Data shown below:

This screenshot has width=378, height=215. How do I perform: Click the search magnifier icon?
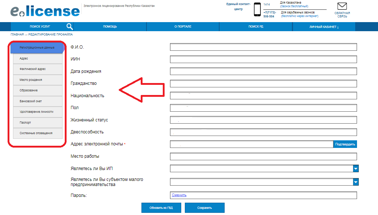pyautogui.click(x=70, y=26)
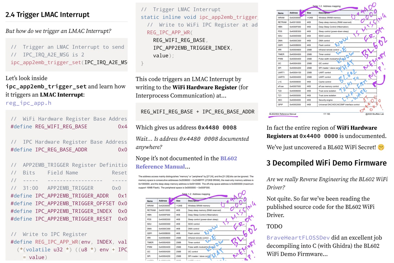Click the "REG_WIFI_REG_BASE + IPC_REG_BASE_ADDR" code block
The image size is (394, 263).
tap(197, 112)

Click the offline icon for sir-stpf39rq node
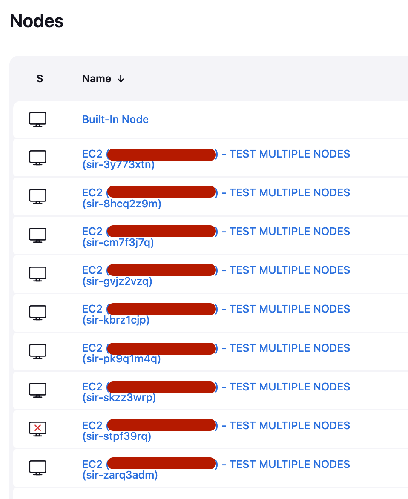37,429
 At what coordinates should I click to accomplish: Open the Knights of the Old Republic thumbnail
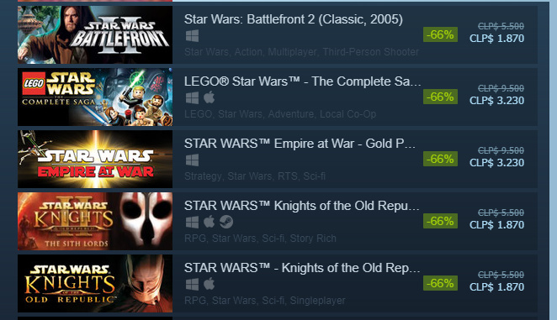[x=95, y=283]
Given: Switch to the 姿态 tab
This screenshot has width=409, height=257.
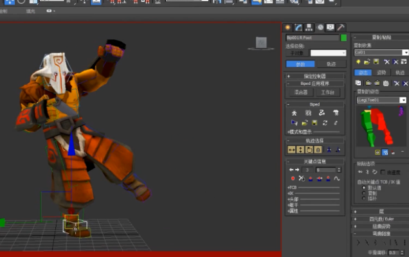Looking at the screenshot, I should coord(363,73).
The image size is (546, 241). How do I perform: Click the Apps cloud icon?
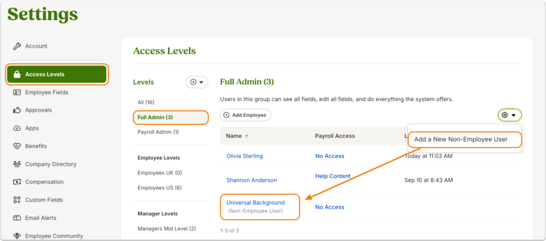tap(17, 128)
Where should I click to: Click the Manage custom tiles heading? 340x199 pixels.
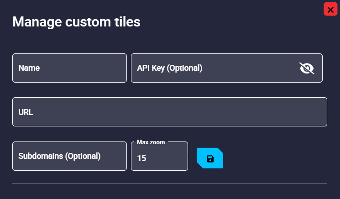pos(76,21)
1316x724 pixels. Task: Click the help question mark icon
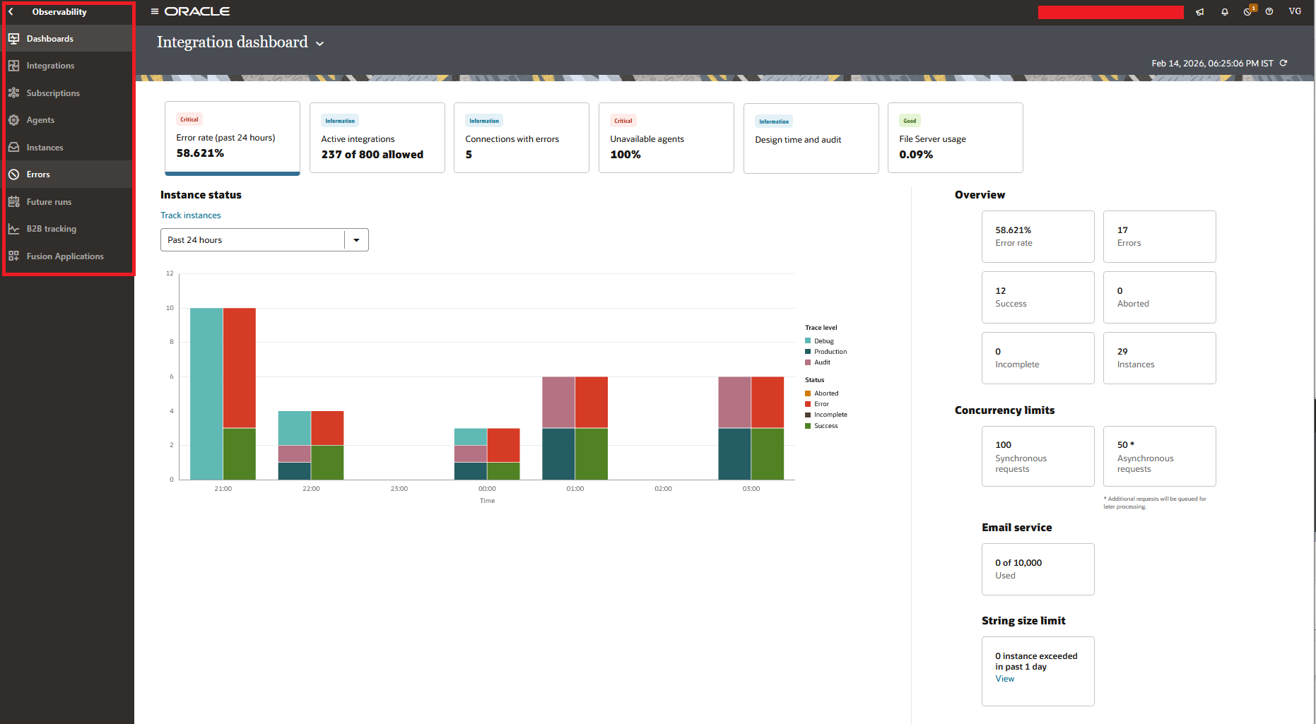click(1269, 11)
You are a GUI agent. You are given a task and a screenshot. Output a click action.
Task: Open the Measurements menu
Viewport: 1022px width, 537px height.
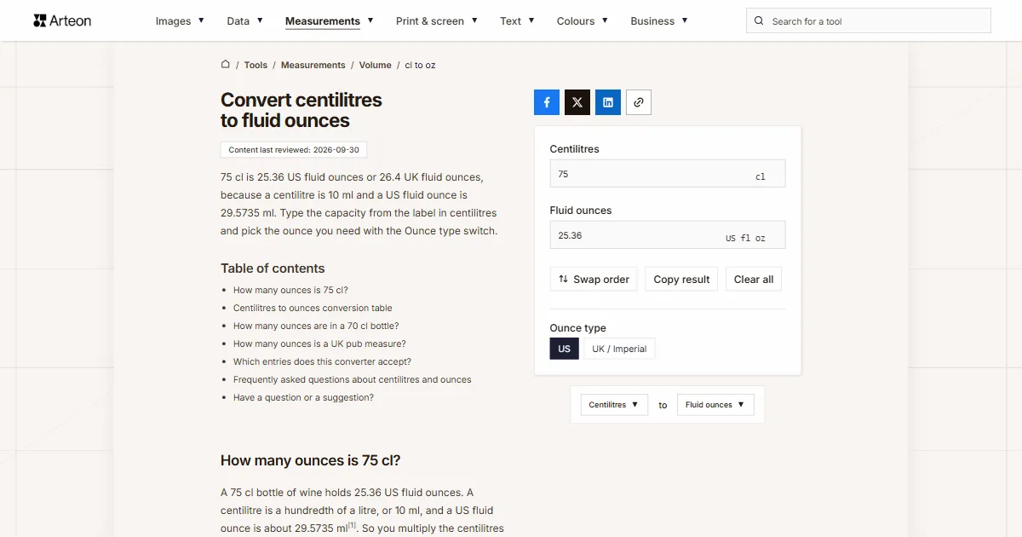point(330,21)
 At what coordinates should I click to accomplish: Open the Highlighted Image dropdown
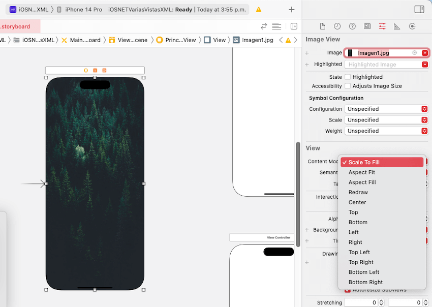coord(425,64)
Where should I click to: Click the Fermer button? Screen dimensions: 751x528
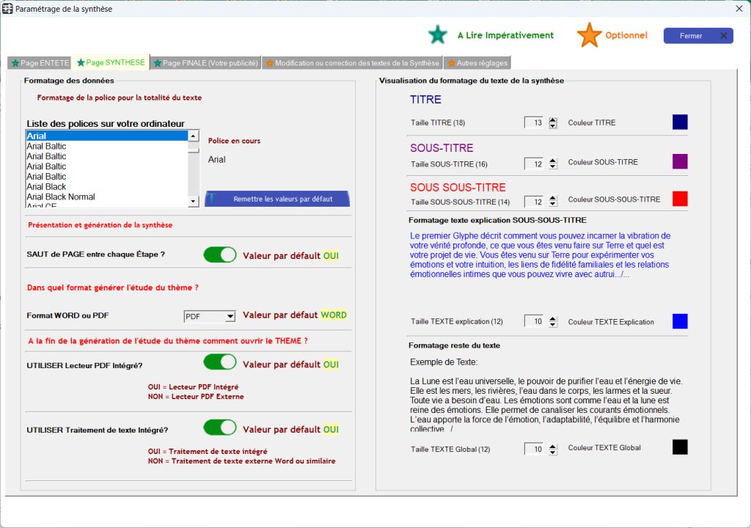pyautogui.click(x=697, y=36)
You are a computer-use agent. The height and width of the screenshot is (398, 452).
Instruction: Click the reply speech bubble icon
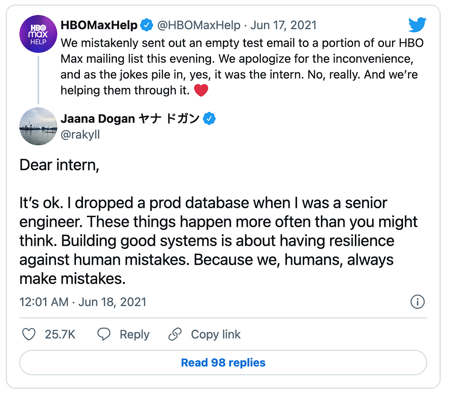104,334
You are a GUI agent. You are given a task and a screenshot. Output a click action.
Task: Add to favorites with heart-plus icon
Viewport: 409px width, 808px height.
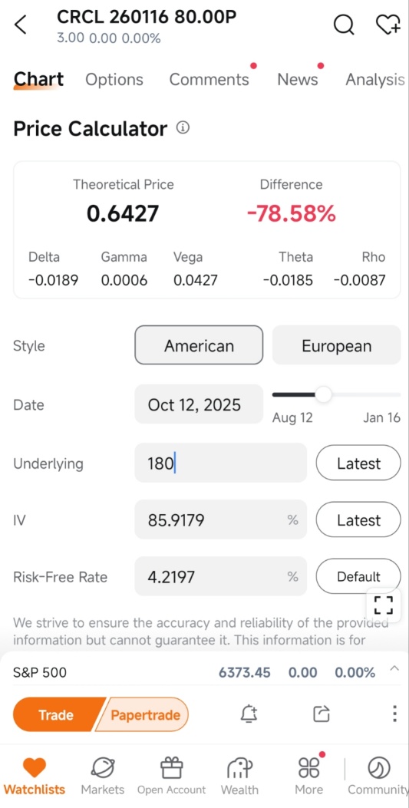click(x=388, y=24)
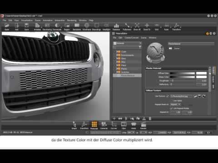Image resolution: width=218 pixels, height=163 pixels.
Task: Open the Repeat Mode dropdown
Action: [x=176, y=105]
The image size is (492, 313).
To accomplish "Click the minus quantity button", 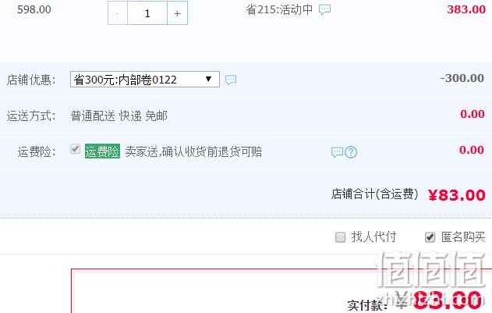I will tap(118, 13).
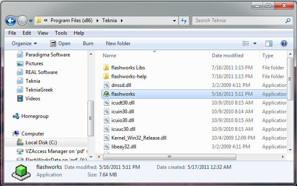Screen dimensions: 297x186
Task: Open the View menu
Action: click(43, 33)
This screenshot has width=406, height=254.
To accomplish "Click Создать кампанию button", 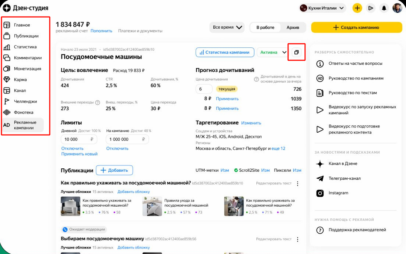I will (357, 28).
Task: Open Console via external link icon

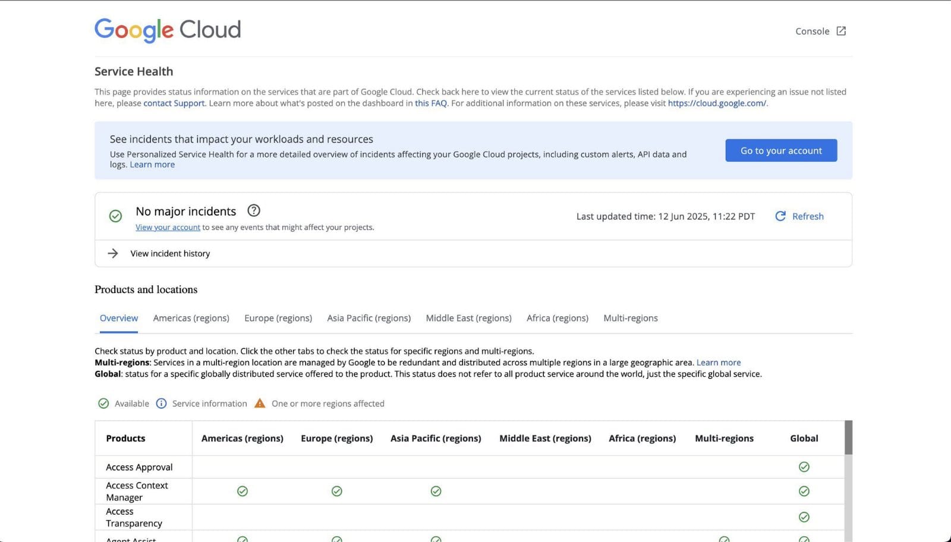Action: pyautogui.click(x=841, y=31)
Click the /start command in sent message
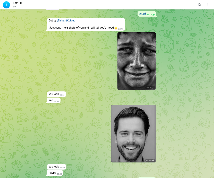The height and width of the screenshot is (178, 214). click(x=142, y=14)
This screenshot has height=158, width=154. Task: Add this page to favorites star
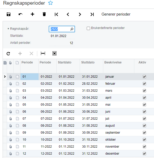[x=50, y=3]
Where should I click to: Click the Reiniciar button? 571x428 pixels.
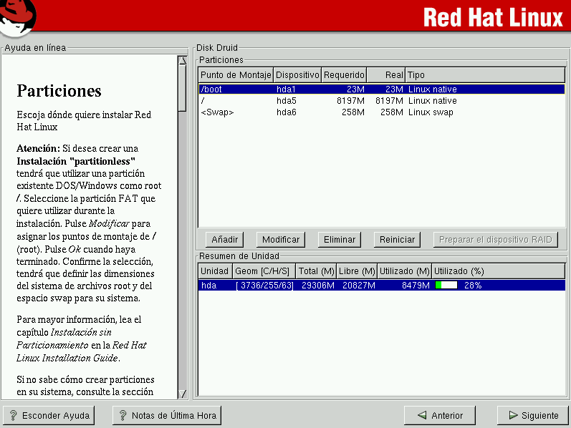coord(397,240)
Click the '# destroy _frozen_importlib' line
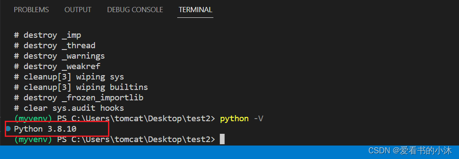 (x=79, y=98)
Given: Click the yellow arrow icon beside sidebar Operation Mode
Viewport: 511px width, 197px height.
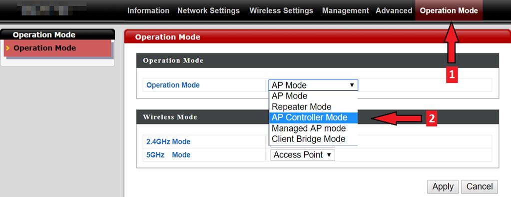Looking at the screenshot, I should point(8,49).
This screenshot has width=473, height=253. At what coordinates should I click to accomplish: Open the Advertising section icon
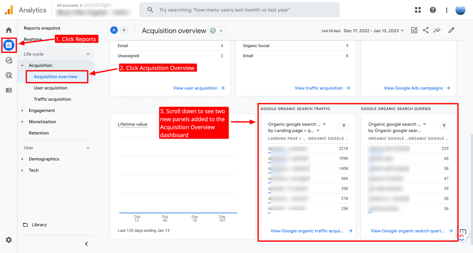pos(9,75)
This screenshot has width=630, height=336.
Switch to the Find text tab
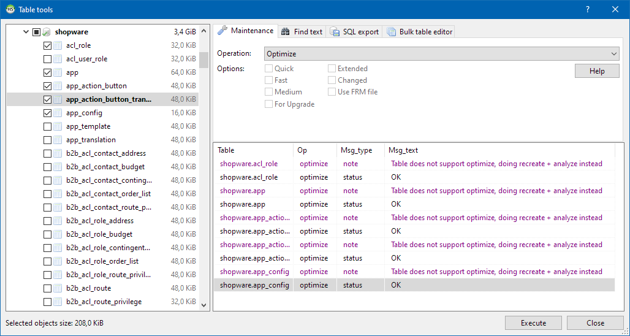click(x=302, y=32)
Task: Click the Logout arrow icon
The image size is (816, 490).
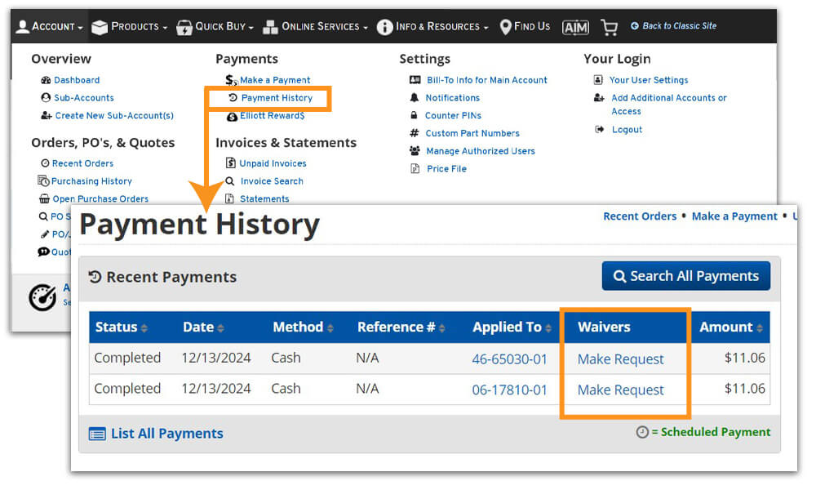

End of Data shown.

■ Aim of the task: The required output is the line containing "This screenshot has height=158, width=154." plus every line after it to the end of the data, copied exactly and with no pictures.

■ Exercise answer:
This screenshot has height=158, width=154. Task: Add this page to favorites star
[x=50, y=3]
Where should I click to: Click the Reiniciar button? 571x428 pixels.
coord(397,240)
Click the '# destroy _frozen_importlib' line
 (x=79, y=98)
Given: Click the yellow arrow icon beside sidebar Operation Mode
Viewport: 511px width, 197px height.
Looking at the screenshot, I should point(8,49).
This screenshot has width=473, height=253. At what coordinates should I click to accomplish: Open the Advertising section icon
pos(9,75)
This screenshot has width=630, height=336.
Switch to the Find text tab
click(x=302, y=32)
Task: Click the Logout arrow icon
The image size is (816, 490).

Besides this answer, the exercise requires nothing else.